[DATA TO PROCESS Boundary: Start]

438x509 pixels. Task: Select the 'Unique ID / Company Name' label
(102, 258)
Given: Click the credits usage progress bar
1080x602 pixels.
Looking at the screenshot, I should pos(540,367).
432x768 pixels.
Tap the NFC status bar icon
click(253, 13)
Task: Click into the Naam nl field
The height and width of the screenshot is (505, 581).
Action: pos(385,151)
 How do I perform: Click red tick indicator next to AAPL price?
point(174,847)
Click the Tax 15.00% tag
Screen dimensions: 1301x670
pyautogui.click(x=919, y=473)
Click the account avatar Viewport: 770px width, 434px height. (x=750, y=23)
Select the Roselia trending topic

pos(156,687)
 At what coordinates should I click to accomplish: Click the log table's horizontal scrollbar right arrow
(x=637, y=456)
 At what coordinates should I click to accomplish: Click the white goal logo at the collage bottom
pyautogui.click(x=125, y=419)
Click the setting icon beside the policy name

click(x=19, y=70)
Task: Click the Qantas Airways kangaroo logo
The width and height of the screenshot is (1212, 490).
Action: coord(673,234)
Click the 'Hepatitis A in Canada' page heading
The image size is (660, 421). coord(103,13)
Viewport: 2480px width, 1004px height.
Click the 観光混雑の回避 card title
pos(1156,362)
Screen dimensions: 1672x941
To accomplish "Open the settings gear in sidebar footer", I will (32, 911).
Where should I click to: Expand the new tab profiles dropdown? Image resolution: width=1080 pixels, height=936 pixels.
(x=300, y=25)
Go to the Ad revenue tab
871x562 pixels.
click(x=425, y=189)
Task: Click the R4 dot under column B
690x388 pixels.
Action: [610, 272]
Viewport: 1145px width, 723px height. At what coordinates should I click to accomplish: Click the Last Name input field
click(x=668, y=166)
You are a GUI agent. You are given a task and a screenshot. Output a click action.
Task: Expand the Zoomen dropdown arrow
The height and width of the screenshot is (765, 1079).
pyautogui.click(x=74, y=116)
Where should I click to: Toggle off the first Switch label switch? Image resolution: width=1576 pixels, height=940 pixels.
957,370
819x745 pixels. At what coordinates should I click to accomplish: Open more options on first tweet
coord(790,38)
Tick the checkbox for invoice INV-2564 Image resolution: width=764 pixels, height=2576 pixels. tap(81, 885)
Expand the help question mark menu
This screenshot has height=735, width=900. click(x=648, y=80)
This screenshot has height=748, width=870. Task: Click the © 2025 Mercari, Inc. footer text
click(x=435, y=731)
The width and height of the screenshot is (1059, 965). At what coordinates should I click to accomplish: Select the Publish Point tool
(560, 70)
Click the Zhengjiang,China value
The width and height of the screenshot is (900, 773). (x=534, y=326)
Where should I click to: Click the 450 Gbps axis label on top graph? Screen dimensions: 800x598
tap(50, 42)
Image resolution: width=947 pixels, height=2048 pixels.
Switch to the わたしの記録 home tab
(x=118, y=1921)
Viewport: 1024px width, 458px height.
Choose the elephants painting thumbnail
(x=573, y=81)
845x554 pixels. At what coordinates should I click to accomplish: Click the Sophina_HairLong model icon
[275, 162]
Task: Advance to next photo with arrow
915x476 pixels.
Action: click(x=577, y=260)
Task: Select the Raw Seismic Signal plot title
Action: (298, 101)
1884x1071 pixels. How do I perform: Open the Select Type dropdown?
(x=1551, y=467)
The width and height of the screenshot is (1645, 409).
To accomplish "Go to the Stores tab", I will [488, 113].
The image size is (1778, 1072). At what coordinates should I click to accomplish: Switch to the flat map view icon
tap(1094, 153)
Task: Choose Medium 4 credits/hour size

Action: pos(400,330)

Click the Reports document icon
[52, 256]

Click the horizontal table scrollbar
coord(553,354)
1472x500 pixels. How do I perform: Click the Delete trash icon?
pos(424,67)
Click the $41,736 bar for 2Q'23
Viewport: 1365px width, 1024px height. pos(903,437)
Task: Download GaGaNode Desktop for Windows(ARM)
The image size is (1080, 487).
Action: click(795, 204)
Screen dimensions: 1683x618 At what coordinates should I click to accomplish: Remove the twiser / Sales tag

[DATA TO PROCESS Boundary: End]

The answer should consist only of the lines from the one with "The width and height of the screenshot is (1645, 409)." to the final line of the records above, retyped word for word.

The width and height of the screenshot is (1645, 409).
To accomplish "Go to the Stores tab", I will [488, 113].
The image size is (1778, 1072). At what coordinates should I click to accomplish: Switch to the flat map view icon
tap(1094, 153)
Task: Choose Medium 4 credits/hour size

Action: pos(400,330)

Click the Reports document icon
[52, 256]

Click the horizontal table scrollbar
coord(553,354)
1472x500 pixels. How do I perform: Click the Delete trash icon?
pos(424,67)
Click the $41,736 bar for 2Q'23
Viewport: 1365px width, 1024px height. pos(903,437)
Task: Download GaGaNode Desktop for Windows(ARM)
The image size is (1080, 487).
Action: click(795, 204)
Screen dimensions: 1683x618 At what coordinates should I click to accomplish: Remove the twiser / Sales tag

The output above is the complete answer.